The second fiction is that desktop computing is passé and totally impractical because today's world is always on the move.

But is it really? For many actual professionals/creators, and for software developers in particular, the portability of laptops is value left mostly untapped. Serious observers will admit that a majority of us work at two locations: our office and our home. If we use a laptop, and we likely do because so many of us aspire to be go-getters, then we just carry the laptop between these two locations every day. Routine motions between two docking stations.

Obviously, a decade of indulging in laptops has allowed work environments to assume laptop-orientation in the form of communal spaces and the like. It gives us an excuse to sometimes pick up our laptop and move around. And busybody processes that encourage lots of meetings also give us an excuse for working in a conference room. But for many of us—again, in particular software developers—the real work gets done at our desk. (I'll go so far to point out that immovable computers help kick the hot air out of busybody processes, which is a good thing. Though I am not saying mobile computing is bad.)

A computing model like PAO is necessary to give us the ideal mix of mobility and computing power. But until we're there, a poor-man's approximation is fairly easy to accomplish by pairing a high-power workstation with a low-power laptop.

By the way, kudos to Microsoft for giving the desktop an injection of pop-mojo with Surface Studio. I'd like to take credit (see section 2.1 of a rant from 2013) but it's just common sense to recognize an under-served market.

What to do?

If the specifications of Pro laptops meet your needs and you want a mobile computer, then by all means, buy a Pro laptop. But if that's the case, I'm not sure why you're reading this rant since this is about people who find Pro laptops lacking.
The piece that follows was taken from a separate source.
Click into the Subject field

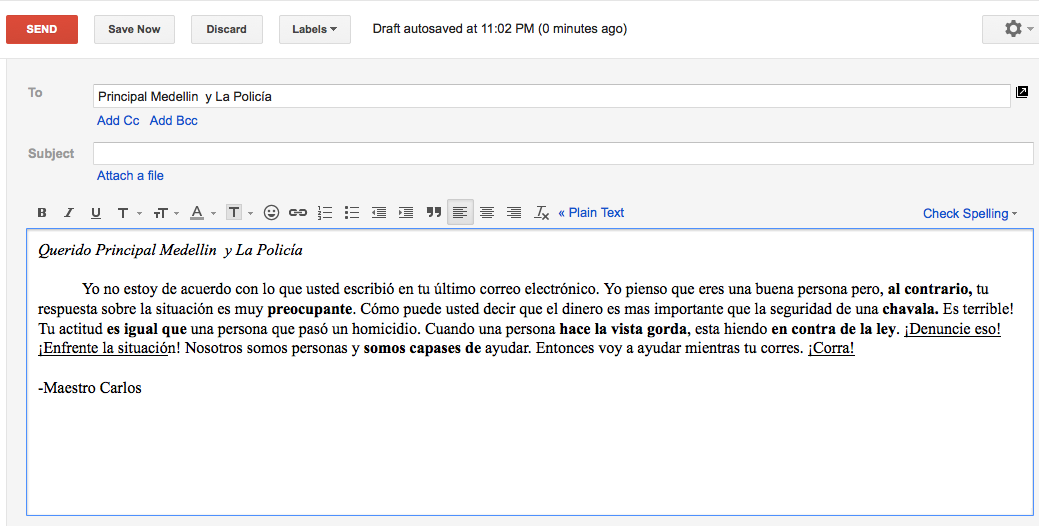pos(562,153)
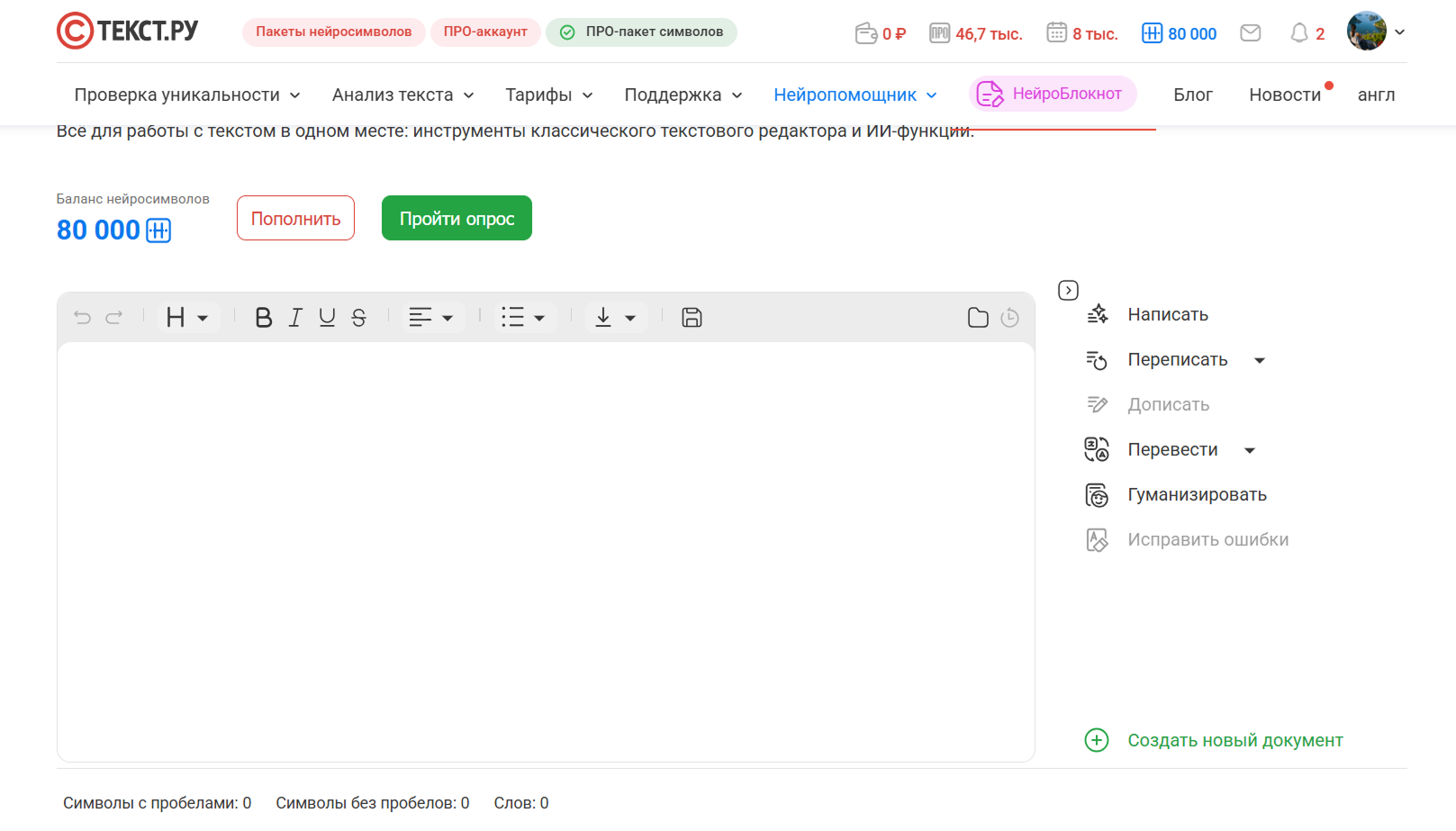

If you require more power than the current Pro laptops provide, my advice is to take a good look at why you use a laptop and why you care about Pro laptops in particular. If, like me, you end up just carrying a laptop between two locations, consider a powerful desktop workstation. Tons of CPU cores, tons of memory, massive monitors, excellent input devices. Then just remote in from a low-cost laptop for the rare circumstances where that's needed. (For reasons beyond the scope of this blog entry, my laptop is a Surface Book, which is hardly a low-cost laptop. But the key point is that I use it exclusively for mobile computing—not for home or office desk computing. I have workstations for those.)

Alternatively, you can consider a truly professional laptop if you genuinely need mobility.

Of course, you may need to confront an unhealthy obsession with macOS since a modern desktop workstation or professional laptop will not be running macOS (caveats apply). But that would be an entirely separate rant.